• TASK PROMPT: From the line that contains "Task: Select the 标题 1 style tab" to the last line of the entries, write each line out exactly; include both ends and nothing else.

• DATASET EXCERPTS:

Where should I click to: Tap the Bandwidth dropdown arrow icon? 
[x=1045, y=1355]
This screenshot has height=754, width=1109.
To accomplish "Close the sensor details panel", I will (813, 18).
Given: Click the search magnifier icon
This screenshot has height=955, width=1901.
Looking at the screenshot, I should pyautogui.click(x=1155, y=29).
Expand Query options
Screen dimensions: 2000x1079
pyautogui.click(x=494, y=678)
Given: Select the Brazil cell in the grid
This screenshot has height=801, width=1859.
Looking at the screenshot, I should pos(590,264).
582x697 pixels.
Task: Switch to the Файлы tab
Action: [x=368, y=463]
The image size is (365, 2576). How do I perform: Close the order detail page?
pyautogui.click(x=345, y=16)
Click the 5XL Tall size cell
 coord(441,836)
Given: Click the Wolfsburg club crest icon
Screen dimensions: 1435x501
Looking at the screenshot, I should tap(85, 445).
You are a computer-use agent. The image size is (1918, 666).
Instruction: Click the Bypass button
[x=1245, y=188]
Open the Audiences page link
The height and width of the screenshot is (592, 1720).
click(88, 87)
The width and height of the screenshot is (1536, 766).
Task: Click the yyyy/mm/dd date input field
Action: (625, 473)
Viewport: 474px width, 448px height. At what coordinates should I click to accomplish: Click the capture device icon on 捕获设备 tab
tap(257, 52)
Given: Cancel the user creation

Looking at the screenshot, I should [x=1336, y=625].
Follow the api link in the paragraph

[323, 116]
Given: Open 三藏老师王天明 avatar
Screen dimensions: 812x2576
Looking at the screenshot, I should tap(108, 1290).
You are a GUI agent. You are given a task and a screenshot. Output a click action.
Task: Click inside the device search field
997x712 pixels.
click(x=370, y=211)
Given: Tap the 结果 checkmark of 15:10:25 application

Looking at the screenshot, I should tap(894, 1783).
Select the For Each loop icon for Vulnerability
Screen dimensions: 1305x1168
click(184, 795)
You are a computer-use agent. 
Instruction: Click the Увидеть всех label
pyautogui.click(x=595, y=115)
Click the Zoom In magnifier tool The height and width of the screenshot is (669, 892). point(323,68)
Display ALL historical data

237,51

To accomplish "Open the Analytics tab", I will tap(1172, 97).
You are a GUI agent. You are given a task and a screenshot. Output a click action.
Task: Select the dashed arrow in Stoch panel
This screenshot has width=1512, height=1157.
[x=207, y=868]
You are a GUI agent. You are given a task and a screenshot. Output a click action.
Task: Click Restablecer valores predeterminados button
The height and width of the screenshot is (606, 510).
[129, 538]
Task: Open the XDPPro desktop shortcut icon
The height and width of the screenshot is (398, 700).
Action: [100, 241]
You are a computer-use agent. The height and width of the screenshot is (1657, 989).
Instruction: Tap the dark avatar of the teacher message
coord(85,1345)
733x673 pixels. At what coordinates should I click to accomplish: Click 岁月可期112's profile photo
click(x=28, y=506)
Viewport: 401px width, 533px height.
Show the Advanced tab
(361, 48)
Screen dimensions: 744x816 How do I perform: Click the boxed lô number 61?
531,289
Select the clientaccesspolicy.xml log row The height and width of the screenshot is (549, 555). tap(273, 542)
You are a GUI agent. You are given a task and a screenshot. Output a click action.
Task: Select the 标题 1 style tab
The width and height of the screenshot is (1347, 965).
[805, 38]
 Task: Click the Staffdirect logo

• WRITTEN SOLUTION:
Task: Select the 标题 1 style tab
The width and height of the screenshot is (1347, 965).
[805, 38]
 Task: Click the Staffdirect logo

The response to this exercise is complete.